ニュージーランドで年金暮らしをしているバートの夢は、愛車のバイク・インディアン号でアメリカ・ユタ州のボンヌヴィル塩平原で行われる大会で世界記録に挑戦すること。このまま夢で終わらせたくない。バートはインディアン号とともにユタ州へ向かう―。

60歳を超えたおじいちゃんの夢

小学5年生の頃だったと思いますが、僕はクラスの中で1、2を争うほどの俊足の持ち主でした。体育の50メートル走のタイムではつねにトップクラスだったし、サッカーなどの球技をするときも足の早さが重視されるポジションを推されていました。そんな折、秋の運動会に向けてクラス会が開かれ、リレーのアンカーを決める話し合いが持たれました。そこで、僕を含めた足の早い生徒が何人か候補にあがったのですが、その際、担任の教師が僕を指さして「お前、早いのか?」と素っ頓狂な声をあげたのです。

これには傷つきました。小学校の教師はクラスの全教科を担当するので、当然私が体育の授業で出したタイムも把握しているはずなのです。なのに、まるでお前のことなど眼中にないといった感じで突き放されたのです。この教師は授業で積極的に挙手して発表する生徒を重視していたので、当時からかなりの引っ込み思案だった僕にとってはやりにくい先生でした。そういう事情もあり、クラスでまったく目立たない僕がいきなりアンカーの最右翼になったことで、先生としては鼓舞の意味を込めて揶揄しただけだったのかもしれませんが、当時11歳の僕にそんな意図は斟酌できません。僕は薄ら笑いでその場をやり過ごし、結局アンカーには別の生徒が選ばれました。

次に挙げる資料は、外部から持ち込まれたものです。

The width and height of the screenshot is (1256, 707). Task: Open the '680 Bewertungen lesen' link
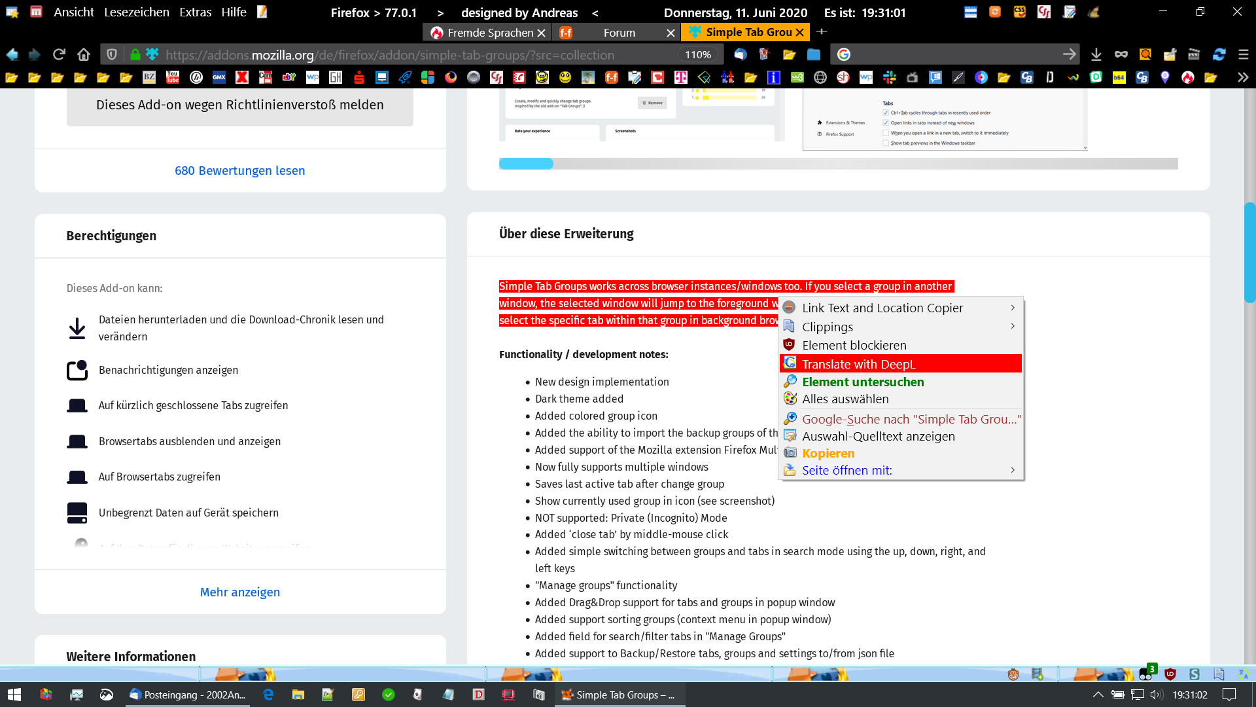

似たようなことはその1年前の4年生の時にもありました。その時の担任は積極性より図工、特に絵の才能を重く見る教師でした。僕は絵に関して特に得意だったわけではないのですが、偶然にも市のコンクールで特選や佳作を獲得したので彼のお気に入りになりました。そんな中、新入生を歓迎するための劇をやることになりました。候補者は自己推薦ではなく先生によって選ばれました。候補者が集められた教室で、役柄の募集が行われました。今度は挙手制です。ある役を希望していた僕は挙手しました。ほかは誰も手を挙げていません。沈黙が流れ僕で決定かと思ったその瞬間、担任の教師が別の生徒を見て「○○君、やってみるか」と指名しました。結局、その役は彼で決定し、僕はどうしたのか、いまはもう忘れてしまいました。

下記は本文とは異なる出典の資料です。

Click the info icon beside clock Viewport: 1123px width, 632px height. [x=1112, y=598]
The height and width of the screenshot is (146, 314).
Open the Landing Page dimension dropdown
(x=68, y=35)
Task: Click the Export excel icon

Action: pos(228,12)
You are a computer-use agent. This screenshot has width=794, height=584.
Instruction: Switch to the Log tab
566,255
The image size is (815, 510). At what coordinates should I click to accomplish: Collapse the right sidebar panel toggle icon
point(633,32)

この映画で描かれていることは、「自分で決意したことを納得のいくまでやり遂げる」ことです。主人公は心臓病持ちの高齢者。バイクの改造に毎日精を出すものの奇人に見られ近所から迷惑者扱いされている。そんな中でも、彼はアメリカで行われるスピードレースに出場することを夢見、自分が決めたことをやり遂げるまでは死ねないと、愛車“インディアン”を駆るのです。

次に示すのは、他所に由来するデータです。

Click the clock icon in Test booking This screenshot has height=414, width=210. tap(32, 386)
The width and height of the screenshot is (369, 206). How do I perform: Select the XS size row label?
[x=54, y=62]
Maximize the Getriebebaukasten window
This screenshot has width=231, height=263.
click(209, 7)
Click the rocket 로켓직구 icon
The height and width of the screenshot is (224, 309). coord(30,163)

その後、僕は人から「求められていない」と信じるようになってしまいました。結果、人と接触することが怖くなり、たとえ親密になったとしてもすぐに去られてしまうと信じ込み、何でもひとりでやることだけが正しいという信念を持つようになりました。それで得たものはあります。ですが、失った、あるいはみすみす見過ごしてきたもののほうがはるかに大きかった。こうした映画を観るたびにそう思います。しかし、この作品は、人間はいくつになっても何かに挑戦する資格があるのだということを訴えています。「求められていない」と感じるのであれば、「求められている」と自ら信じられる分野を切り開いていけばいい。こうした映画からは勇気づけられるというより、まだまだ僕も可能性を秘めていると安心させられるのです。